#### AVAILABLE DATA
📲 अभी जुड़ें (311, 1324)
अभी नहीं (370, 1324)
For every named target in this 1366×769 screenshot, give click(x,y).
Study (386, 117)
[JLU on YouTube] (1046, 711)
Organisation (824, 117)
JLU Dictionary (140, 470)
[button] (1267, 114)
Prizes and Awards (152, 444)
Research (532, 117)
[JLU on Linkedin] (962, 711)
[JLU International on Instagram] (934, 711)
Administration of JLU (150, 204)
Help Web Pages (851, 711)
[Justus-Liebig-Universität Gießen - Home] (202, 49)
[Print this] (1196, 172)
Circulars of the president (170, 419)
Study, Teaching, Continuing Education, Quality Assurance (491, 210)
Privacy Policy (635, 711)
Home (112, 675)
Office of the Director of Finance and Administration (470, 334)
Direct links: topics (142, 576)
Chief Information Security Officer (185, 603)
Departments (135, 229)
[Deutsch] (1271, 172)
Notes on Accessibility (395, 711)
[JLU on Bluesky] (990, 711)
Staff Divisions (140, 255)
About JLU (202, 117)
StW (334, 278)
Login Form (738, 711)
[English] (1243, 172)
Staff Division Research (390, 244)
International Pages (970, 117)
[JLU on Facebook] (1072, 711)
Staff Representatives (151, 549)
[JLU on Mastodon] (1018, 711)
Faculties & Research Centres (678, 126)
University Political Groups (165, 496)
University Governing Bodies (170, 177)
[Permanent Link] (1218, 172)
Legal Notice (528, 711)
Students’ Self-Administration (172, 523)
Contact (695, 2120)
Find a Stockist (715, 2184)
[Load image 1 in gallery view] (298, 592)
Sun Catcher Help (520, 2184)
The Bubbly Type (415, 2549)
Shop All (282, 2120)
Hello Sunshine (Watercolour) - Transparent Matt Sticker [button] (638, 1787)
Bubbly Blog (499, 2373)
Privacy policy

#### TASK PROMPT
Would you copy, unchanged, the stretch of the records above that begins at the line containing "Notes on Accessibility (395, 711)" and ends at the line containing "Staff Representatives (151, 549)", and only that?

#### WRITTEN RESPONSE
Notes on Accessibility (395, 711)
[JLU on Bluesky] (990, 711)
Staff Divisions (140, 255)
About JLU (202, 117)
StW (334, 278)
Login Form (738, 711)
[English] (1243, 172)
Staff Division Research (390, 244)
International Pages (970, 117)
[JLU on Facebook] (1072, 711)
Staff Representatives (151, 549)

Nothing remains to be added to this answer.